Just then, the captain returned. He looked around at them. His face darkened.
“Knock it off,” James Packer said. “This is no game.”
“Yes, sir. Mr. Silver, ask Romeo Delta for an update, please.”
* * *
FOR a while, he dreamed of food. Then he dreamed of sitting down. Finally he just dreamed of getting off watch. And at last, he dreamed, and prayed, that Ryan would steady herself just for one minute. That was all he wanted from life.
He clung to the table till his hands cramped like an old man’s.
* * *
AT 2300, Packer went forward again. The men watched the lighted rosette, the “bug,” glumly while he was gone. When he came back, he stood over the air scope for a while. Dan heard a grasshopper clicking as he sucked on his empty pipe.
“We got a problem, Al.”
“What’s that, sir?”
“This bow slamming kicks up a lot of spray. It’s getting colder, too. I had one of the signalmen put the light on the top hamper. You can see it hit the stacks and freeze. It’s over a foot thick on the mast platforms.”
“We ought to ballast, sir,” said Evlin. He rubbed his mouth. “Mr. Talliaferro brought that up yesterday. Why don’t we ballast?”
“Because it fouls the tanks. Once you get saltwater in there, you can pump all you want, but when you put fuel in ag
ain, you’ll still have contamination.” Packer added heavily, “That’s why.”
“We’ll have to sooner or later, sir. As we burn fuel, she gets lighter below. As the ice accumulates, she gets heavy above. You don’t need an inclining experiment to tell you—”
“Yeah, that’s what Ed was shouting at me about just before you came on watch.”
Dan studied the captain covertly. Were those shadows at the corners of his mouth a smile? He looked so exhausted, it was hard to tell. They disappeared as a flame flared, was sucked down into the bowl of his pipe, flared up again. “You think I should, too, huh?”
“In your position, I would, sir. I understand the contamination problem, but it seems secondary.”
“It’s not secondary to me. We lose the engines in these seas and we’ll broach. Granted, if that happens and we’re unstable, we won’t come back, but given the choice, I’d rather not broach in the first place. That’s why so far I’ve rated dependable power over ballast.”
“They lost some of this class in the war, didn’t they, Captain? In a typhoon, from not ballasting?”
Packer shook his head sharply. “I know what you mean, but that was different.” He glanced at the curtain, then pulled his eyes back. “Those were prewar destroyers, not Gearings. During the war, they got loaded up with a lot of new stuff—radars, AA guns—and nobody kept track of their stability. Some of them ballasted, but it didn’t save them. The court of inquiry concluded they lost power, fell off into the trough, started rolling, and capsized.”

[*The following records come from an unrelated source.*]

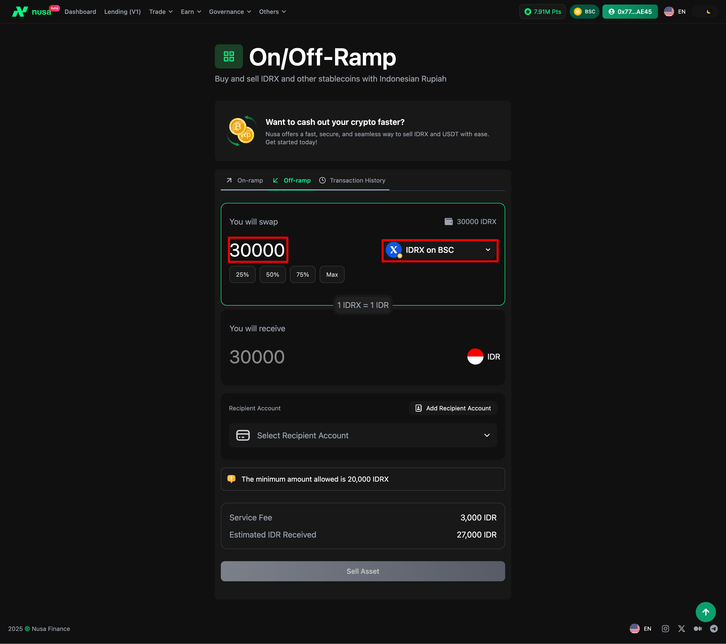Image resolution: width=726 pixels, height=644 pixels.
Task: Select the BSC network chip
Action: coord(584,12)
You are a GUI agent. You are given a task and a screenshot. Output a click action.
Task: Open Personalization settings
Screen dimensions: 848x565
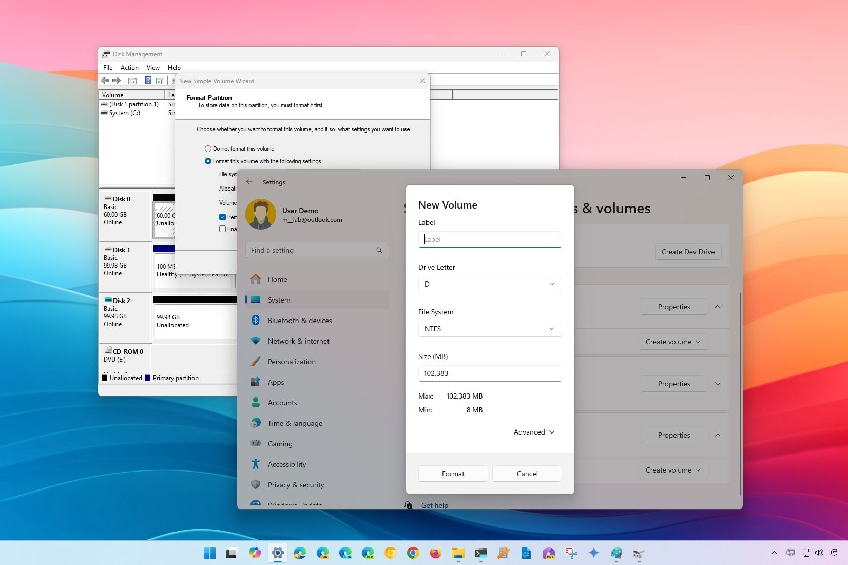click(x=292, y=361)
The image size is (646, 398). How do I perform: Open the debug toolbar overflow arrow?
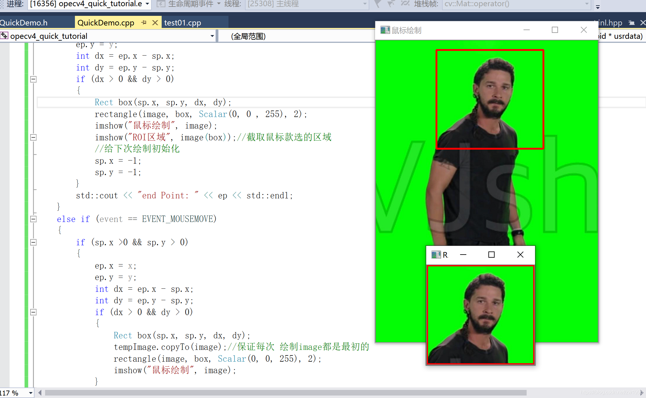point(598,7)
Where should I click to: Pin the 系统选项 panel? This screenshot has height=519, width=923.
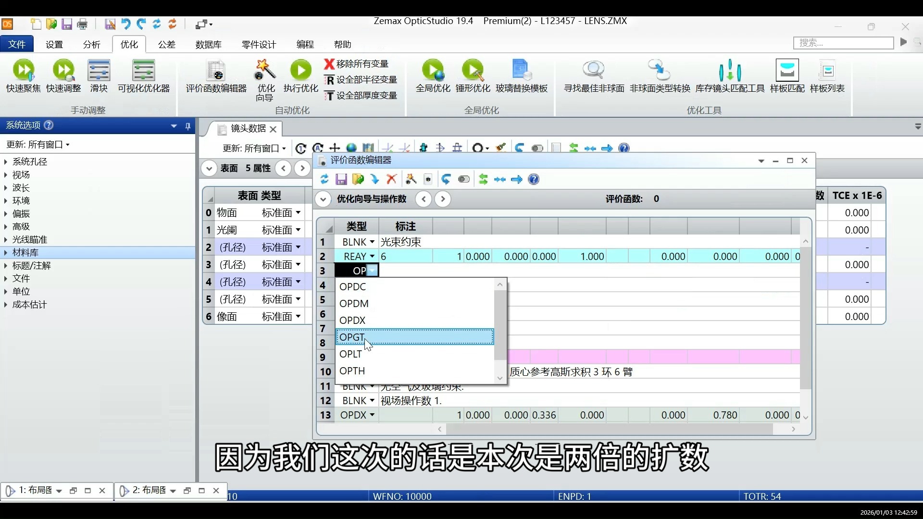coord(188,126)
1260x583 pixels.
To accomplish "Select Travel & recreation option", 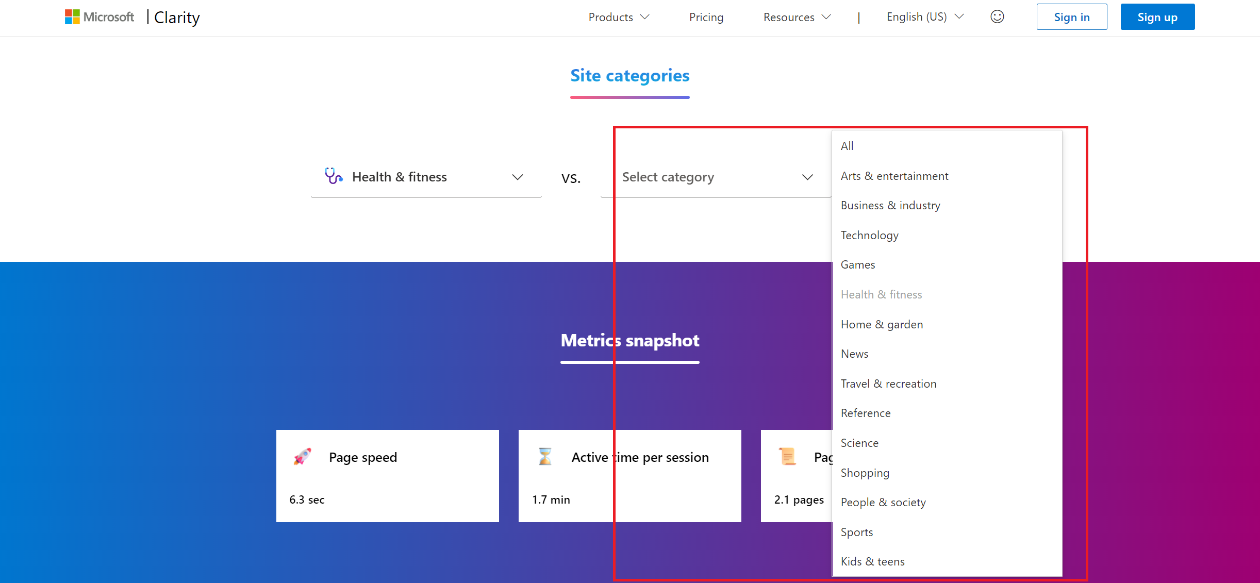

The 29MC interrupted them with a monotone. “This is the evening sonar-conditions summary. Sea suction intake is thirty-eight degrees Fahrenheit, salinity thirty-four parts per thousand. Predictions, have been prepared for the following conditions: water depth sixteen hundred fathoms; own ship speed less than twenty knots; true wind speed, off the scale.
“BT drop and the deep history shows a sound-speed profile with good mixing down to four hundred feet and a faint thermocline at eight hundred. Beyond that, it’s a straight fall down to a thousand five hundred. Best sensor is predicted to be passive VDS at five hundred feet. Target’s best depth to listen is three hundred and his best depth to evade is below eight hundred. We have no best search speed due to heavy ambient noise. Active sonar prediction is poor due to sea return.